— Start Data section —

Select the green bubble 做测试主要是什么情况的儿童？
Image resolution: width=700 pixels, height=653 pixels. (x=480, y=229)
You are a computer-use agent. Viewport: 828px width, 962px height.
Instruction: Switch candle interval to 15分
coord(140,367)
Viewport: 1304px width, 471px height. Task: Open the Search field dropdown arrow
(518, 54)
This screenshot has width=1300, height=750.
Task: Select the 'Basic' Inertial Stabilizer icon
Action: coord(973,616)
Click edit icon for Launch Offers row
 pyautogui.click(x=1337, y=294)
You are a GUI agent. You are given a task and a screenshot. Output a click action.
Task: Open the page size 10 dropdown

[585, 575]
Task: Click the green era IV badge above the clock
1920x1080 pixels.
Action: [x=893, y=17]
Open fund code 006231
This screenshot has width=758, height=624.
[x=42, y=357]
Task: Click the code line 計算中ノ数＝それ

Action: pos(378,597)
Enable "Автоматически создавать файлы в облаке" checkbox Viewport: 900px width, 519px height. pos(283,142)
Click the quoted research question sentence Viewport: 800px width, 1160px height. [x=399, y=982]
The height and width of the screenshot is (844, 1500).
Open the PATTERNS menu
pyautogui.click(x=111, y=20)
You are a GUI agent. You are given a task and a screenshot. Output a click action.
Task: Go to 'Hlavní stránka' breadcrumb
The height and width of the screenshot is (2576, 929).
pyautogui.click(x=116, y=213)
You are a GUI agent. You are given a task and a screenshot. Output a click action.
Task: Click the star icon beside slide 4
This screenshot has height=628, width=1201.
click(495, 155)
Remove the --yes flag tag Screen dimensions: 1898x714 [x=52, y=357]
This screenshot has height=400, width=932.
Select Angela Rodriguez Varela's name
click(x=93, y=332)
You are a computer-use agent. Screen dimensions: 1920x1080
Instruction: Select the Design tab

— End Data section —

▸ Exercise details
Give the lines of the data as a Markdown table with the columns No. and Entry, starting with the line that contains "Click edit icon for Launch Offers row" and going on through the end of the data. Number the rows and leave out blank lines.

▸ Result of the exercise
| No. | Entry |
|---|---|
| 1 | Click edit icon for Launch Offers row |
| 2 |  pyautogui.click(x=1337, y=294) |
| 3 | You are a GUI agent. You are given a task and a screenshot. Output a click action. |
| 4 | Task: Open the page size 10 dropdown |
| 5 | [585, 575] |
| 6 | Task: Click the green era IV badge above the clock |
| 7 | 1920x1080 pixels. |
| 8 | Action: [x=893, y=17] |
| 9 | Open fund code 006231 |
| 10 | This screenshot has width=758, height=624. |
| 11 | [x=42, y=357] |
| 12 | Task: Click the code line 計算中ノ数＝それ |
| 13 | Action: pos(378,597) |
| 14 | Enable "Автоматически создавать файлы в облаке" checkbox Viewport: 900px width, 519px height. pos(283,142) |
| 15 | Click the quoted research question sentence Viewport: 800px width, 1160px height. [x=399, y=982] |
| 16 | The height and width of the screenshot is (844, 1500). |
| 17 | Open the PATTERNS menu |
| 18 | pyautogui.click(x=111, y=20) |
| 19 | You are a GUI agent. You are given a task and a screenshot. Output a click action. |
| 20 | Task: Go to 'Hlavní stránka' breadcrumb |
| 21 | The height and width of the screenshot is (2576, 929). |
| 22 | pyautogui.click(x=116, y=213) |
| 23 | You are a GUI agent. You are given a task and a screenshot. Output a click action. |
| 24 | Task: Click the star icon beside slide 4 |
| 25 | This screenshot has height=628, width=1201. |
| 26 | click(495, 155) |
| 27 | Remove the --yes flag tag Screen dimensions: 1898x714 [x=52, y=357] |
| 28 | This screenshot has height=400, width=932. |
| 29 | Select Angela Rodriguez Varela's name |
| 30 | click(x=93, y=332) |
| 31 | You are a computer-use agent. Screen dimensions: 1920x1080 |
| 32 | Instruction: Select the Design tab |